Write out the lines of the records from the line containing "The height and" through the end of the records, leaving the pictures out.
══ INFORMATION SUPPLIED
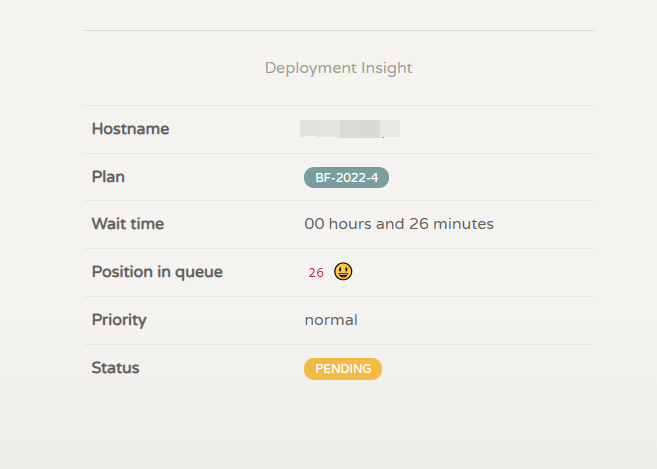Click the Priority label

point(119,320)
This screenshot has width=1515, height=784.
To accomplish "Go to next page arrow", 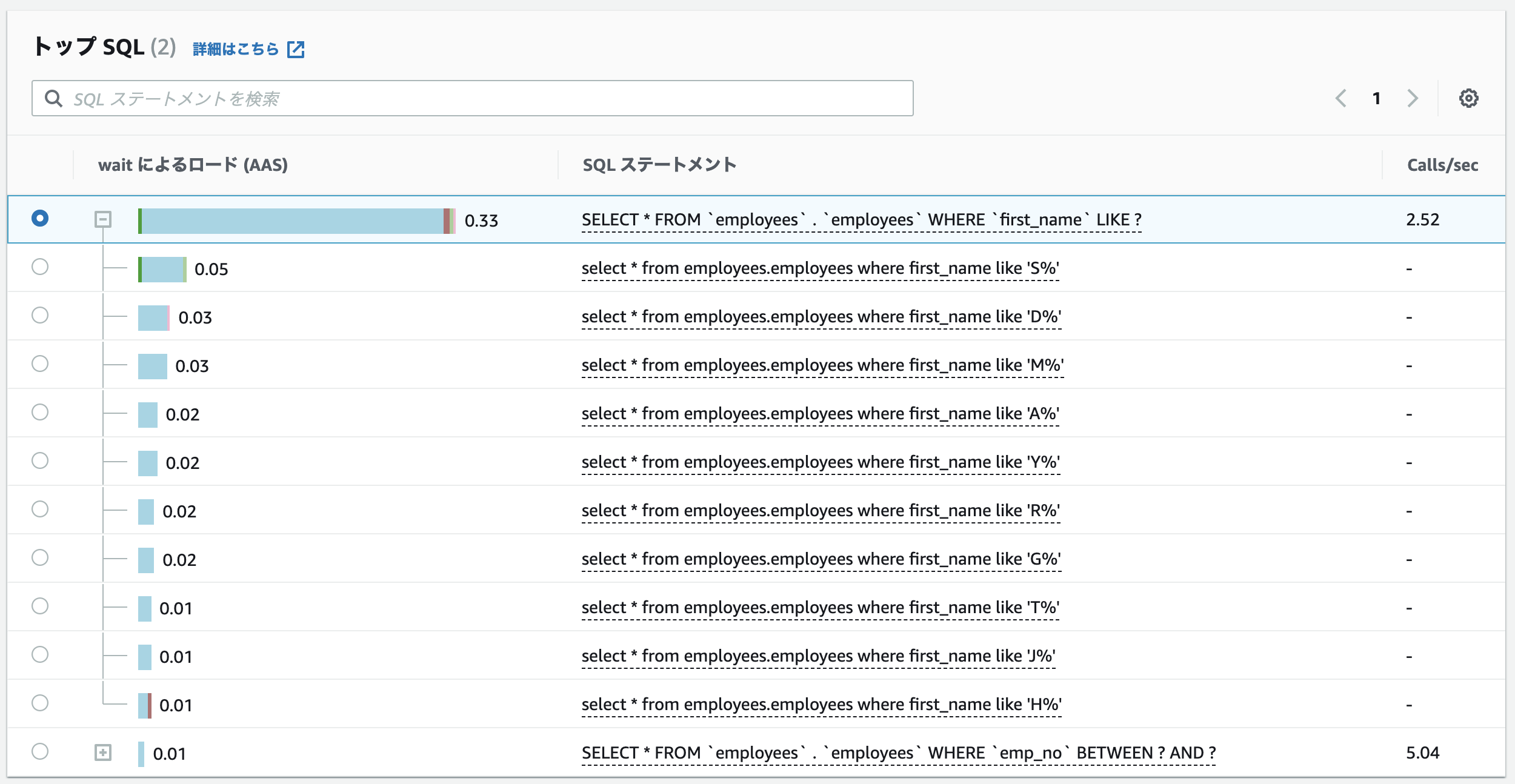I will [1413, 98].
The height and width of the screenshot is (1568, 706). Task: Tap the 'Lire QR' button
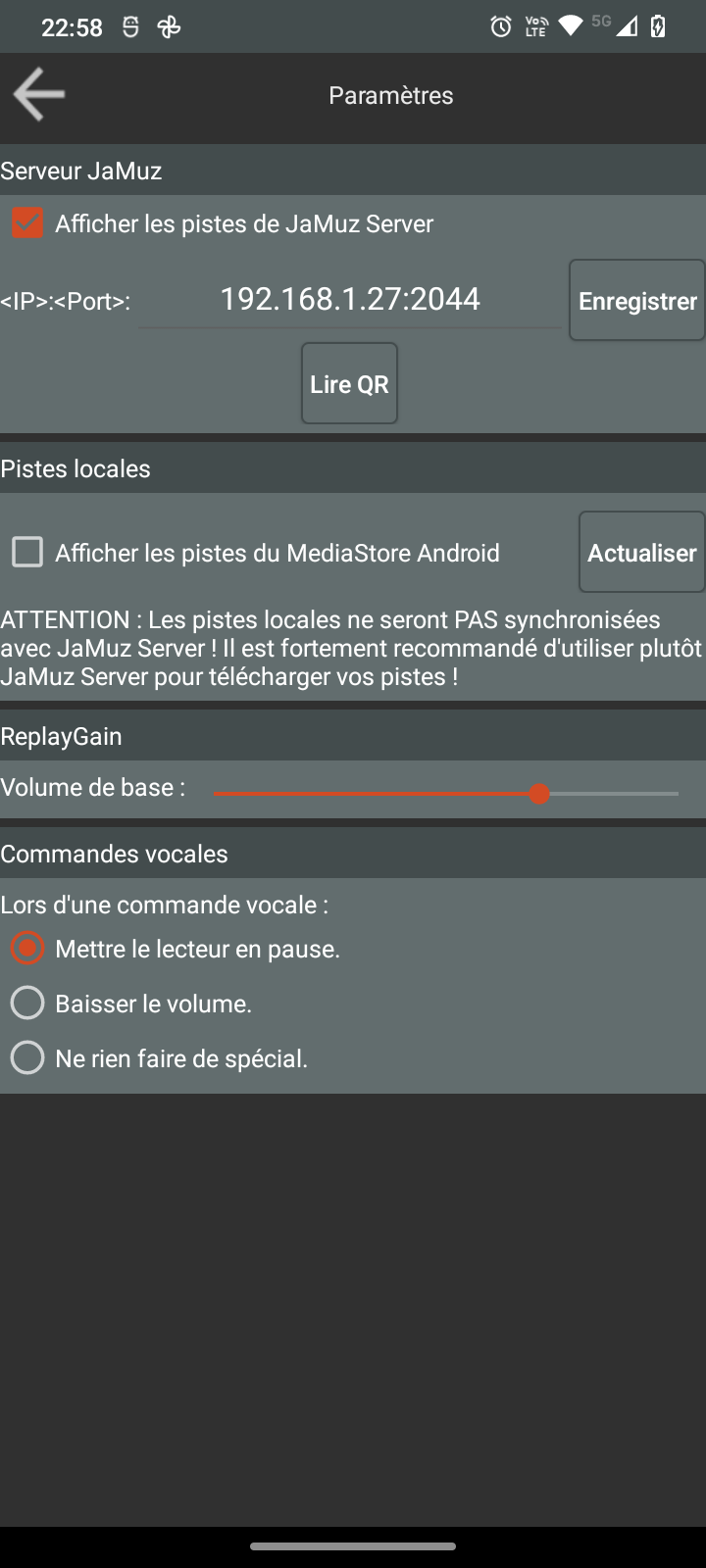[349, 383]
════
RESULT OF THE TASK:
The height and width of the screenshot is (1568, 706). Task: Tap the 'Lire QR' button
[349, 383]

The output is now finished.